Nonetheless, I kept calling and finally, nearing the end of my roster, connected with a woman who said that yes, she would help—with one caveat: “I’ll do anything but ask for money.” Hiding my disappointment, I said, “That’s fine. How do you see yourself helping?” Her response turned out to be the key to our success: “I have great lists I can share with you.”
She was an American who had lived in Paris for more than a quarter century and was active in various Franco-American organizations. Her relationships with individuals in these causes were dear to her, and through the years she had kept in touch with them.
As those of us in charge of fundraising began to talk with “her” people, it was evident they valued her continuing outreach and responded enthusiastically to our appeal. Still, the woman herself never once asked for money, yet she was responsible for a third of the total we raised!
This was a major epiphany for me. The ways in which board members support fundraising, I realized, will vary and can’t be held up to a rigid metric. We need to accommodate all levels of motivation, skill, and confidence.
At the conclusion of the campaign, when I invited this board member to lunch to thank her for the many gifts pledged by her friends, she reiterated, somewhat sheepishly, that she couldn’t ask for money. I told her that didn’t matter. Those who were comfortable asking had used her relationship-building skills as a platform to appeal for gifts. She was surprised and grateful and said she would just keep on with what she was doing.

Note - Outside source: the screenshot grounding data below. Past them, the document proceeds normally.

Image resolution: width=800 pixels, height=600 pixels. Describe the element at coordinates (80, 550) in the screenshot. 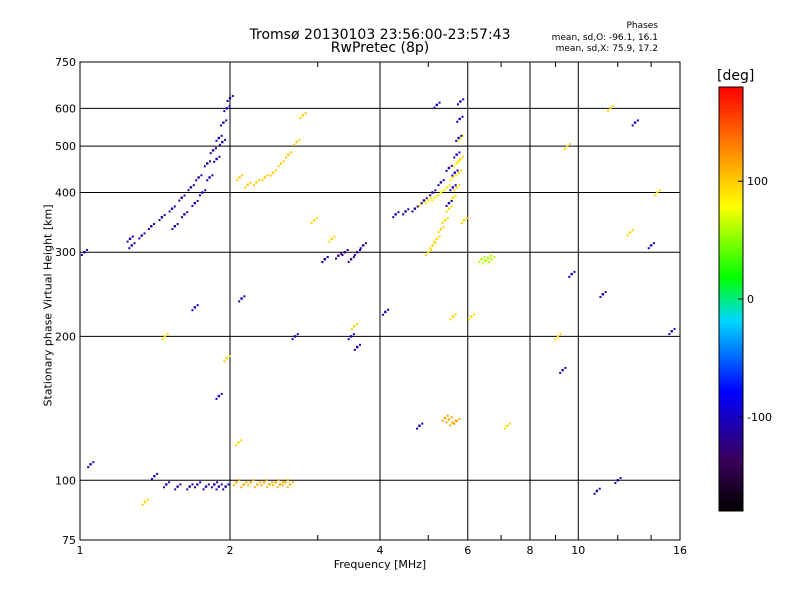

I see `x-tick-label: 1` at that location.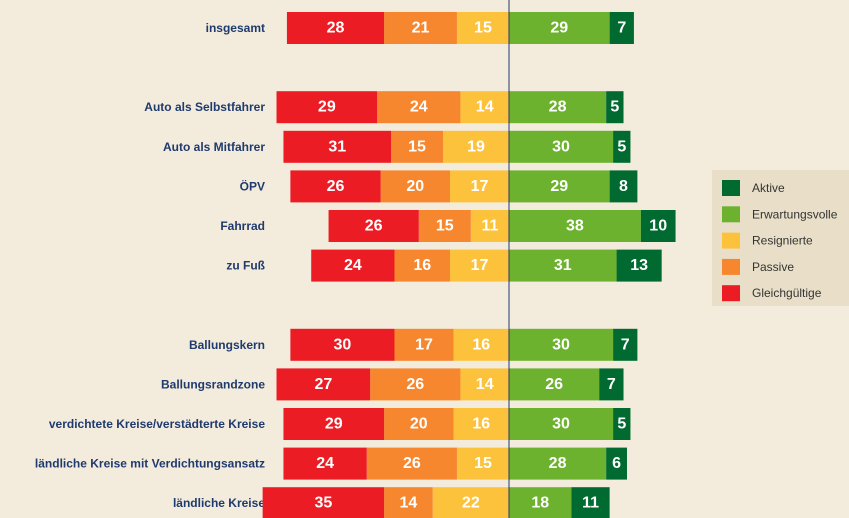 The height and width of the screenshot is (518, 849). I want to click on legend-label: Resignierte, so click(782, 241).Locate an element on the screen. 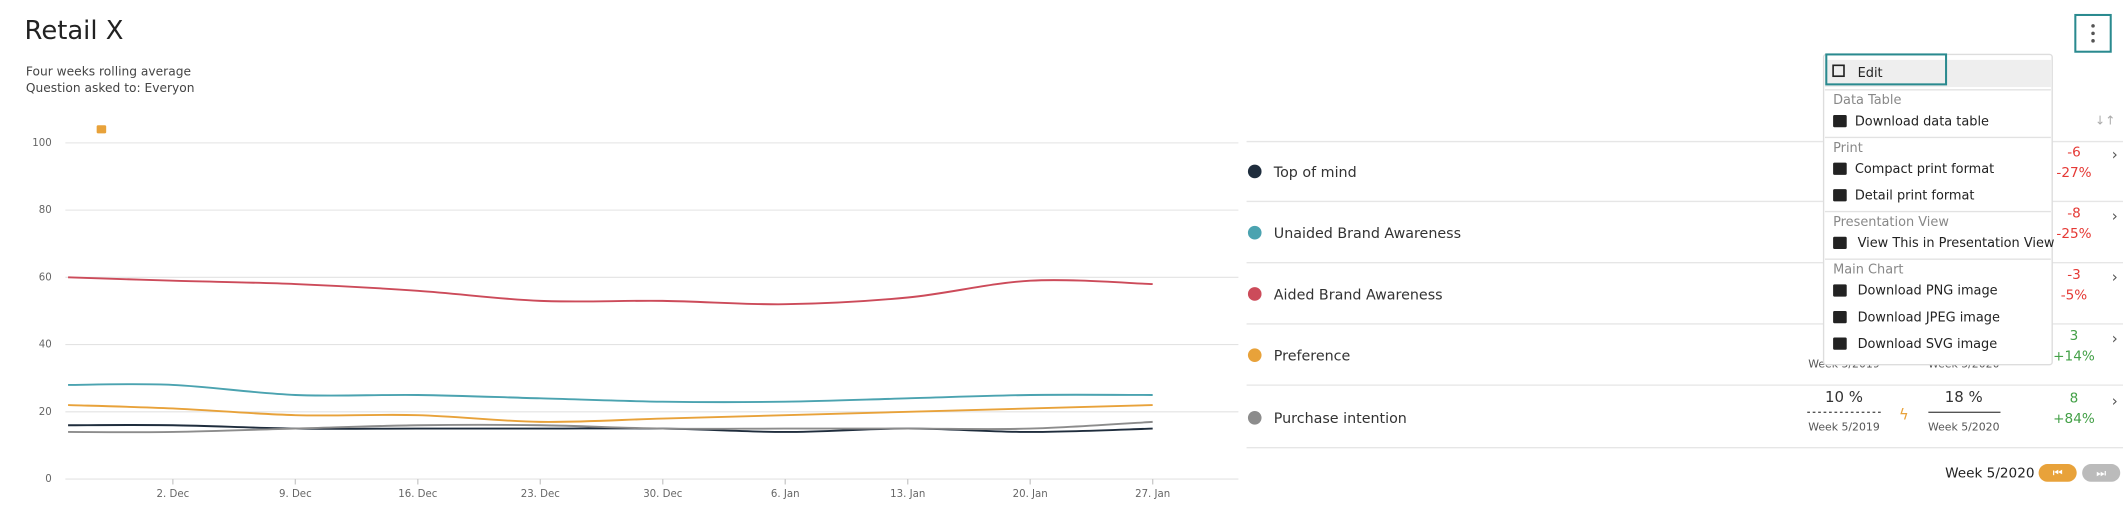 The height and width of the screenshot is (511, 2123). x-tick-label: 9. Dec is located at coordinates (296, 494).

Don’t be discouraged when board members say they “will do anything” but ask for money. Instead, find out what they will do. Will they master the basic elevator speech and share it widely? Will they bring people to events? Will they accompany the CEO on a foundation visit? Will they participate in thank-you calling or gratitude committees to connect with donors? Determine what roles they’re comfortable playing, whether it’s connector, cultivator, or closer.
If you are to transform your board into a fundraising force, you have to do more than tend to the myriad responsibilities of fundraising. You also have to ensure your organizational environment is accommodating to individual styles and abilities and accepting of the contributions they are willing to make.